A maioria dos produtores de pêssego da Região Sul do país são pequenos e a melhor solução para eles neste momento, segundo a pesquisadora, é se unirem e formarem cooperativas. O mercado está indicando uma mudança para o consumo maior de frutas in natura e é a hora dos produtores começarem a investir e buscar novos caminhos. A pesquisadora destaca o crescimento de consumo da fruta de mesa em várias cidades de diferentes Estados brasileiros e não apenas em Curitiba e São Paulo.
— É claro que dá mais trabalho e é mais custoso, mas os produtores precisam se organizar e, em grupos, eles conseguem sim. Existe mercado, é só os produtores fazerem o produto chegar a este nicho. Tem que se investir em uma cadeia de frio, por exemplo, para levar esta fruta até onde o consumidor está.
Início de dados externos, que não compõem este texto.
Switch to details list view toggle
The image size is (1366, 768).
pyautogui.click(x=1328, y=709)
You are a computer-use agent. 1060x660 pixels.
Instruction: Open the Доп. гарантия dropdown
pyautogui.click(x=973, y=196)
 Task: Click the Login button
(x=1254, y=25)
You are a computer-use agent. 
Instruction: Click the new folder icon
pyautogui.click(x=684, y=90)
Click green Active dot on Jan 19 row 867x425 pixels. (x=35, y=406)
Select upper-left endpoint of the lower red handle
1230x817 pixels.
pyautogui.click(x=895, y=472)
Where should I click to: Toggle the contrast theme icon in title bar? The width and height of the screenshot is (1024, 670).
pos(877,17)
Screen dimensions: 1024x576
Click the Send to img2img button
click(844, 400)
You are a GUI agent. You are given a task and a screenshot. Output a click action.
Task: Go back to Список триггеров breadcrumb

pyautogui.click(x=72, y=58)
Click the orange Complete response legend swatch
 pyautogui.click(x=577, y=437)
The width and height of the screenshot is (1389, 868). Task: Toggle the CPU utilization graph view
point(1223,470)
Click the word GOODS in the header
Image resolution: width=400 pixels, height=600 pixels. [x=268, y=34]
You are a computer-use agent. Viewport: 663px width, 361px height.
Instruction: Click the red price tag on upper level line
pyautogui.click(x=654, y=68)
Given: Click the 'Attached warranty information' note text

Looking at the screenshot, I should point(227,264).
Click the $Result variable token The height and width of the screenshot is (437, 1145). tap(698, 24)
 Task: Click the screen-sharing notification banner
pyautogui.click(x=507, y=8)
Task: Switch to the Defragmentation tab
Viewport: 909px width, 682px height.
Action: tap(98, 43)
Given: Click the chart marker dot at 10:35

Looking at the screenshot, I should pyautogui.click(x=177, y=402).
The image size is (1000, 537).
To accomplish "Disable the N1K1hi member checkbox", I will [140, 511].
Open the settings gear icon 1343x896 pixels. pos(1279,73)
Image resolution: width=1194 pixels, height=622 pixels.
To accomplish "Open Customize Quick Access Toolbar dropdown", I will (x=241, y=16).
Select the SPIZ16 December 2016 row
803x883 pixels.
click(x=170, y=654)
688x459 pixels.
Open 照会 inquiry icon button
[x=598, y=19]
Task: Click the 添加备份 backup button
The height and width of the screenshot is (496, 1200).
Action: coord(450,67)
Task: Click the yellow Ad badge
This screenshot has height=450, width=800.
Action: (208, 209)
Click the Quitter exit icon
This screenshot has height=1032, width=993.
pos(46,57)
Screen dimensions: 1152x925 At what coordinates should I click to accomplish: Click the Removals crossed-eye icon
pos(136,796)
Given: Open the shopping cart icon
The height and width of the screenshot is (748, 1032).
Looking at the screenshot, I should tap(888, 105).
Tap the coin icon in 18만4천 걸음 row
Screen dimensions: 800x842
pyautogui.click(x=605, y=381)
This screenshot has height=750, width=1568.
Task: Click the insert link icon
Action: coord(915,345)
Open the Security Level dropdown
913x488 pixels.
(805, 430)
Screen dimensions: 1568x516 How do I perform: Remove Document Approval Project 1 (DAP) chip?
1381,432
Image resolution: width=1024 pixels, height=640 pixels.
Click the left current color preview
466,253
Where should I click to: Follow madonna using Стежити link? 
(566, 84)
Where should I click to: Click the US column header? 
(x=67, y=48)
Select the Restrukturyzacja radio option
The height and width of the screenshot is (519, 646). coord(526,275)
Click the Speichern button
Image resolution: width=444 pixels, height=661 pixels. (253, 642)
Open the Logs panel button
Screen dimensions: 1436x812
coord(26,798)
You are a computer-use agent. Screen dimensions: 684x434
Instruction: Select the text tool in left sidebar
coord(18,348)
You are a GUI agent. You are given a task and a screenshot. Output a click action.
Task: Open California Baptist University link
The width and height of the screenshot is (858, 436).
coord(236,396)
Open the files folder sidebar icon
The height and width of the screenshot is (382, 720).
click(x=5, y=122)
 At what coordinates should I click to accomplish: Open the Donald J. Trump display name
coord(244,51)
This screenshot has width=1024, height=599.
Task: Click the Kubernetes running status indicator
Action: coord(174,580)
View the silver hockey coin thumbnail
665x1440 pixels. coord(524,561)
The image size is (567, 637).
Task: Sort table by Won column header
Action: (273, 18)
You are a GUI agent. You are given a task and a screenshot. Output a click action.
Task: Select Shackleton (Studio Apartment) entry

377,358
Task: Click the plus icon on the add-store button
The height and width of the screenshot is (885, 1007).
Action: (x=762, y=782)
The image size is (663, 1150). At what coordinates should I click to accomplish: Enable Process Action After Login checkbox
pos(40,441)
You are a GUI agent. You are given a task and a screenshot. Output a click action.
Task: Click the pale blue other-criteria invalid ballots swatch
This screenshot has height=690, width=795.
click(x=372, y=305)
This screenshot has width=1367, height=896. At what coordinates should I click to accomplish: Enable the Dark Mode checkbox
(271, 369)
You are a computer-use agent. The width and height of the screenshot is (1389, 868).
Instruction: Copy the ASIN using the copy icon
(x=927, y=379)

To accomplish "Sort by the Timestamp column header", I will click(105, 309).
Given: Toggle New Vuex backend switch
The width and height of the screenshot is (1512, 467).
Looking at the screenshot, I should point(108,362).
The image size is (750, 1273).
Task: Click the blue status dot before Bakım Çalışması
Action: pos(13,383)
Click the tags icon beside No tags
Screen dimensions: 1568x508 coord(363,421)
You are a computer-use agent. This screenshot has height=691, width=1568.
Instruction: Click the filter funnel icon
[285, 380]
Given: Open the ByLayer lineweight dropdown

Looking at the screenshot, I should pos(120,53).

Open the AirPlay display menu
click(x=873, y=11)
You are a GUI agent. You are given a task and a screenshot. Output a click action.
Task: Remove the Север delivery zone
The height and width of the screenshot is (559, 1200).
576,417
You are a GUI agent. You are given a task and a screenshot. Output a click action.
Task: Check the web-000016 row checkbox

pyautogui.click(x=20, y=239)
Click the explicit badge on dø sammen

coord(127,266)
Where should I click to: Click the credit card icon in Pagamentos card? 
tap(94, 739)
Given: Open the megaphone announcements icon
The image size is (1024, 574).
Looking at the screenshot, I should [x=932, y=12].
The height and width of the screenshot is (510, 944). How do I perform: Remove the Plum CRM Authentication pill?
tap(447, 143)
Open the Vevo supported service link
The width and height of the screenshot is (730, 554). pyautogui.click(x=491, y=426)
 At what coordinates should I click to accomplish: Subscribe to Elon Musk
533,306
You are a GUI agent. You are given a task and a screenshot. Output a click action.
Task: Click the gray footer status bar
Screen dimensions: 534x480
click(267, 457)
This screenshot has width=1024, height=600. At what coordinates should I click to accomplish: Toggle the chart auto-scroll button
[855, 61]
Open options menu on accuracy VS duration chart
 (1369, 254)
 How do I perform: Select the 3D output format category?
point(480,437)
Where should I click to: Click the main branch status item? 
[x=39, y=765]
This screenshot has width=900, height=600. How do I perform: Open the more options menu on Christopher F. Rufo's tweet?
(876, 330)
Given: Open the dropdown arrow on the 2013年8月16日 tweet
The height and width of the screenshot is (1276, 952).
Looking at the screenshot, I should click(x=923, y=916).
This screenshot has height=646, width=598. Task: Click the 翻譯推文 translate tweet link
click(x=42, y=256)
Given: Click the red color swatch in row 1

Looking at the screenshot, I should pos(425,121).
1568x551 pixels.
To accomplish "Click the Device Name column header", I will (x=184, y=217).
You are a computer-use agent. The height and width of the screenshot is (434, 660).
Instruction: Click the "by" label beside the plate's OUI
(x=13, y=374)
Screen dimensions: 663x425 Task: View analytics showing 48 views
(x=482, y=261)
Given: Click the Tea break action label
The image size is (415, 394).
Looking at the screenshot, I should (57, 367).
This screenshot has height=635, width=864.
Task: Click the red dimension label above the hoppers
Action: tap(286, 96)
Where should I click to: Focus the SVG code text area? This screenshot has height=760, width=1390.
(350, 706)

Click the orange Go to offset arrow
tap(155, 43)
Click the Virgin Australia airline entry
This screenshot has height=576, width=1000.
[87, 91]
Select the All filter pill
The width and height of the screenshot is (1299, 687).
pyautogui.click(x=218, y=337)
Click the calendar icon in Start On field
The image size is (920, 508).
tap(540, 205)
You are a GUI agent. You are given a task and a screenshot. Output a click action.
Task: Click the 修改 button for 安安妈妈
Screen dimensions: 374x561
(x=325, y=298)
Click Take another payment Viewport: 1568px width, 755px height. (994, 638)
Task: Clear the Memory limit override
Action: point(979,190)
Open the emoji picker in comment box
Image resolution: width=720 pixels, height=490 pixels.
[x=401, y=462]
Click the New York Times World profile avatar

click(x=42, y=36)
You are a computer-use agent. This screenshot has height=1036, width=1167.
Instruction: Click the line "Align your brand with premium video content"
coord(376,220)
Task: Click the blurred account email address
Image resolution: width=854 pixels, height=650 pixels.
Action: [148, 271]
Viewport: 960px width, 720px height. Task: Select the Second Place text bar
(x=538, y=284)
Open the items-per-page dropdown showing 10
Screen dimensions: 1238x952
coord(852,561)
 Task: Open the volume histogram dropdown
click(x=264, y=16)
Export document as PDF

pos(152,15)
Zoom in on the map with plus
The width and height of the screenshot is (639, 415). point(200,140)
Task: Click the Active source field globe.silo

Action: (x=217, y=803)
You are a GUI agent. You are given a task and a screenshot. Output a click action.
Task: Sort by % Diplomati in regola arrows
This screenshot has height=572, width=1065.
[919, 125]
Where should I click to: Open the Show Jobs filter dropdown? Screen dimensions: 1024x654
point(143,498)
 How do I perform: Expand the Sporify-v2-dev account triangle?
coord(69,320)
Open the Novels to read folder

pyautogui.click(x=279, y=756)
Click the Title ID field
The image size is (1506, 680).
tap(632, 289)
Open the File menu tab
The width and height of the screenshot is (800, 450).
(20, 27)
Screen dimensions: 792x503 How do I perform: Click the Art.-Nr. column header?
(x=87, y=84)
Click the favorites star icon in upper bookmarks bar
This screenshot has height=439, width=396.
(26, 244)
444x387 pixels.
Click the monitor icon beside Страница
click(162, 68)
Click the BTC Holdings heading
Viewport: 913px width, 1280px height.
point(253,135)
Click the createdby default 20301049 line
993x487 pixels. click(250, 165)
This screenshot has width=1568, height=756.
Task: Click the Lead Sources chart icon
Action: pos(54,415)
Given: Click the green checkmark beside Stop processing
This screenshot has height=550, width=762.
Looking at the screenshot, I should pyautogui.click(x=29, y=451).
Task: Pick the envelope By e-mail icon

Mercado e formas de fazer há, porque a fruta do Chile e da Argentina chega a vários Estados do Brasil — ensina Maria do Carmo Bassols.
Para investir no pêssego de mesa, os produtores podem explorar novas cultivares. Nos últimos anos, a Embrapa lançou algumas variedades que possuiu excelente sabor e são ideais para o consumo in natura. A Rubimel, lançada em 2007, é uma das melhores opções. Ela tem polpa amarela, é doce, tem baixa acidez, tem a película bastante vermelha e é uma fruta bem redonda. A BRS Kampai, lançada em 2009, foi a primeira cultivar de pêssego protegida no Brasil e tem polpa branca, maturação precoce, é doce e tem boa aparência. A BRS Âmbar, de 2009, foi lançada como tipo indústria, mas também tem sabor agradável e é bastante suculenta e, por isso, pode ser utilizada como fruta de mesa. As cultivares Bonão, de 2007, e BRS Lima, de 2009, são exclusivas para o mercado de indústria. A primeira é de maturação precoce e fruta grande e a segunda é a cultivar mais precoce de pêssego da Embrapa e, por isso, acaba escapando das pragas e doenças, o que é uma grande vantagem.